### [DIRECTIONS]
Report all lines of the data below that hold the word "computer".

[[ THE RECORDS open ]]

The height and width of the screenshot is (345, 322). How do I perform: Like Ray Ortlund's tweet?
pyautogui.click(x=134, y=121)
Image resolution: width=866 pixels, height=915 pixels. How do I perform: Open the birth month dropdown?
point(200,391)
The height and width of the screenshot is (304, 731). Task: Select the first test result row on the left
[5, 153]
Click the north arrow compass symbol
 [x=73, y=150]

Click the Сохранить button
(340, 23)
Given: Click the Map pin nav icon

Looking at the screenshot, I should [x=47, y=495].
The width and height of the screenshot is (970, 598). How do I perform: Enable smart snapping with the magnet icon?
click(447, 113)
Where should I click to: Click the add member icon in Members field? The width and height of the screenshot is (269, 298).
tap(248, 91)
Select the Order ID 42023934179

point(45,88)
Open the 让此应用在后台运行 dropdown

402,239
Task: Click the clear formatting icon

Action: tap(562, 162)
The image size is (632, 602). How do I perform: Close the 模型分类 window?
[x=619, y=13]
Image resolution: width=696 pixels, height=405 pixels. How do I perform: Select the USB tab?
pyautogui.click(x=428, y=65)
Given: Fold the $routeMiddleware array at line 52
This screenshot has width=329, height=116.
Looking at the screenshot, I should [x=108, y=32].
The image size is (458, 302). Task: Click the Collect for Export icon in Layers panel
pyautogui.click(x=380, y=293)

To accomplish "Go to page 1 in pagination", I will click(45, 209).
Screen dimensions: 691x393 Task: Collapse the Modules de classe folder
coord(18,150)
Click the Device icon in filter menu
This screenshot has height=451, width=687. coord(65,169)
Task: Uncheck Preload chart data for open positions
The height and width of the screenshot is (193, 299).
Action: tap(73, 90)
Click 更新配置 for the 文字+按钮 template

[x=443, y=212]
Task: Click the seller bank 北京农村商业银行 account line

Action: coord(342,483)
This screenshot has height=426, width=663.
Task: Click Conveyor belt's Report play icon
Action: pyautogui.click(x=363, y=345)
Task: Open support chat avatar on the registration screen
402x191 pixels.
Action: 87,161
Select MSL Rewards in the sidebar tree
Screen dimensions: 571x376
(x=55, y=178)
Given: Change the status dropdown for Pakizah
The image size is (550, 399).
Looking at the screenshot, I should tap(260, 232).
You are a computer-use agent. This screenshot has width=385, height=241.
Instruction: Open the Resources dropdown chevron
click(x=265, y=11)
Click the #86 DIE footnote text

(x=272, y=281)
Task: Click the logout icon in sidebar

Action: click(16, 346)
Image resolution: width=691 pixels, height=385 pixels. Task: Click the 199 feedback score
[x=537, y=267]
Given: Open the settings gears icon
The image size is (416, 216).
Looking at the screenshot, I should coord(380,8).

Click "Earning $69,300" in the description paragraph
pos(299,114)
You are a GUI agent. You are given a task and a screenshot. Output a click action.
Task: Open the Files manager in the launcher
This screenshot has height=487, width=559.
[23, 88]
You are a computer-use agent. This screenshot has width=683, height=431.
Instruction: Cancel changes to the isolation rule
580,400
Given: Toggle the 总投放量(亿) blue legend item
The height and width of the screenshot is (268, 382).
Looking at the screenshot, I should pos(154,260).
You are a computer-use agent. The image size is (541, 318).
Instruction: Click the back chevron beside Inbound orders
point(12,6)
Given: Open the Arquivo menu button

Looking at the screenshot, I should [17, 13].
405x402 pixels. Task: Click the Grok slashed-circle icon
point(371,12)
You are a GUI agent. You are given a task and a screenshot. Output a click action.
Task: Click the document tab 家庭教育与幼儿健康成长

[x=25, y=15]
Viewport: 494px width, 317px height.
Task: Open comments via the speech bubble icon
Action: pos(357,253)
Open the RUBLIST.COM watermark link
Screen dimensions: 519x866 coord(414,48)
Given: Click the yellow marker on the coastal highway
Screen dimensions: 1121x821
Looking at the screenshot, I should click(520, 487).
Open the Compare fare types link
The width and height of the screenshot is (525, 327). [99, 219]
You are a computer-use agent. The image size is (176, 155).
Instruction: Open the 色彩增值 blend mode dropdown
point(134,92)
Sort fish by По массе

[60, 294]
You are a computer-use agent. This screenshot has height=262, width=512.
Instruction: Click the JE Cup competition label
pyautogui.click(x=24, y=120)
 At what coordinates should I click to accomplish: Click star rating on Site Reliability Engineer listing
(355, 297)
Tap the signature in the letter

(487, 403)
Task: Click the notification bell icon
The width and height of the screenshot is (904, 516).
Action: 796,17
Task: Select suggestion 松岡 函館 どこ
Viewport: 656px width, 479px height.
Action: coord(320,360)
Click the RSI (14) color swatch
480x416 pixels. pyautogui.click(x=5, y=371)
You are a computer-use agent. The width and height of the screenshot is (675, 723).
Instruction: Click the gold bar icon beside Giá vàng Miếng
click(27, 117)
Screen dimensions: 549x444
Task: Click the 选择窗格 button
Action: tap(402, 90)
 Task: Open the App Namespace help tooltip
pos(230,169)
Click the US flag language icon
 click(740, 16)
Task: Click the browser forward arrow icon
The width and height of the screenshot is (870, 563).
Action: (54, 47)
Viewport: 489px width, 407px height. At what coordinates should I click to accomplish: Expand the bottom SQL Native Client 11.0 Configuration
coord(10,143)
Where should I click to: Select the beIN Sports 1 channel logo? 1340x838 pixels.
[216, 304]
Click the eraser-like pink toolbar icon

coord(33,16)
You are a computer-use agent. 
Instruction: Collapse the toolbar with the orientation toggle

[[ THE RECORDS closed ]]

### [ANSWER AREA]
You are a computer-use agent. This screenshot has width=385, height=241.
You are a computer-use agent. This screenshot has width=683, height=431.
You are a computer-use agent. The image size is (541, 318).
You are a computer-use agent. The image size is (176, 155).
You are a computer-use agent. This screenshot has height=262, width=512.
You are a computer-use agent. The width and height of the screenshot is (675, 723).
You are a computer-use agent. 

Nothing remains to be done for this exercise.